Mas este é um álbum de Lucky Luke, numa incursão até certo ponto comparável à que Émile Bravo está a fazer com Spirou, e que temos vindo a acompanhar. A primeira evidência que apetece salientar neste trabalho de revisitação – tratava-se de um sonho antigo de Matthieu Bonhomme – é que o livro resulta num preito principalmente ao primeiro Lucky Luke, época pré-Goscinny, em que após as histórias iniciais, ainda pueris e muito influenciadas pela animação, Morris, entretanto delineia o perfil da personagem: um “pistoleiro bom”, herói solitário, corajoso e leal, impiedoso se for caso disso, traços que progressivamente se vão desvanecendo com Goscinny, à medida que ganham protagonismo Jolly Jumper, os Dalton e Rantanplan; com Bonhomme, o cavalo de Lucky Luke, volta a ser uma montada, especial é certo, mas sem os atributos delirantes que lhe foram outorgados pelo também criador de Astérix.

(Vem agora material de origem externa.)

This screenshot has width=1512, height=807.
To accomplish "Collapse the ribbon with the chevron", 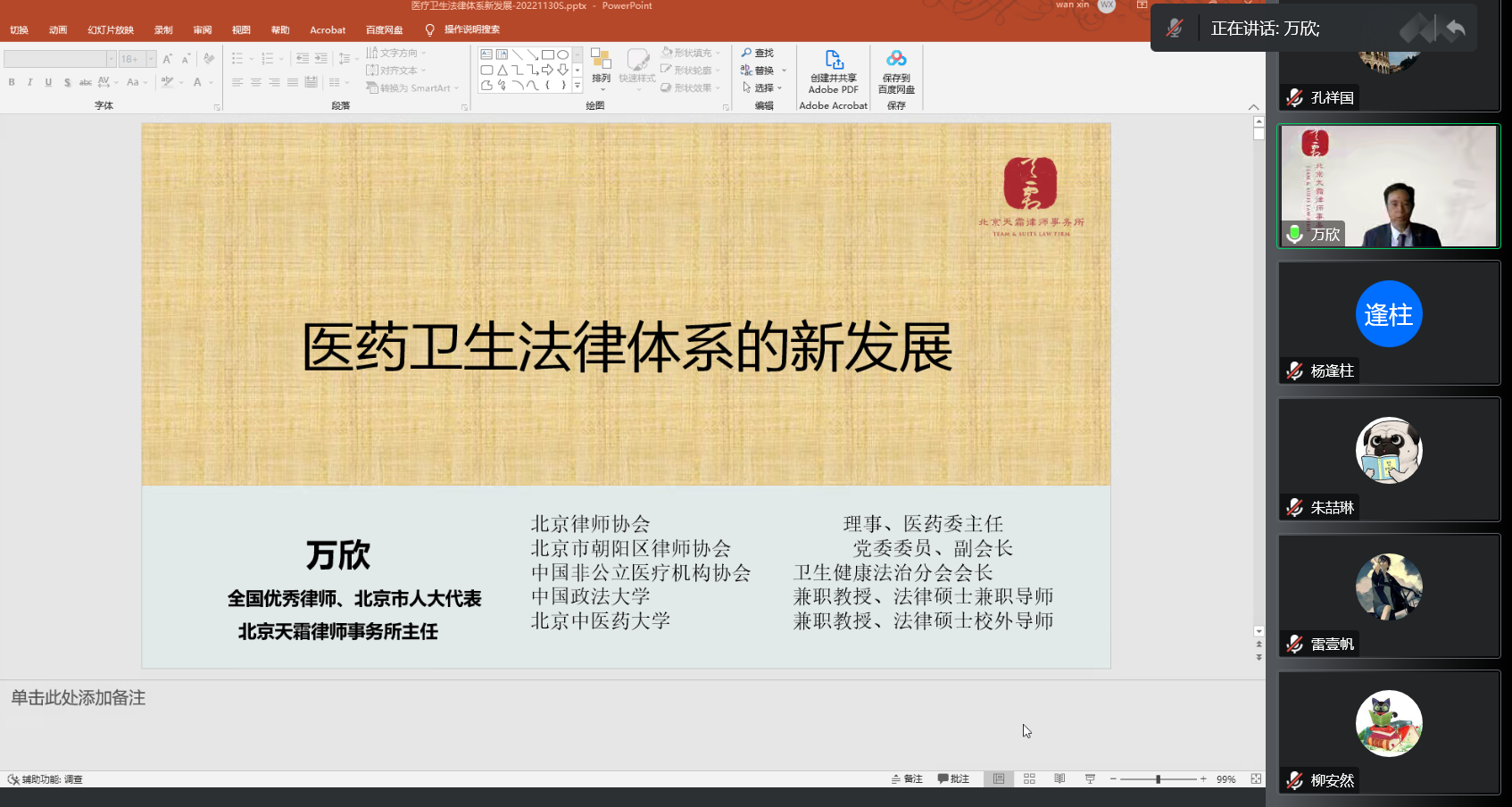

A circunstância de o já célebre Lucky Luke, acabado de chegar à cidade, ser questionado pelas crianças que o admiram por Phil Deefer ou os Dalton – criados por Morris, a partir de uns Dalton que existiram mesmo e acabaram abatidos, como sucede de resto na primeira encarnação na série, é um indício desse recuo de Bonhomme às raízes do nosso cowboy. Com poucas referências à série canónica – e uma vez que o autor estava proibido de voltar a desenhar Lucky Luke com um cigarro na boca –, Mathieu Bonhomme revela-nos a razão de o nosso herói ter deixado de fumar. É, claramente, uma das edições do ano.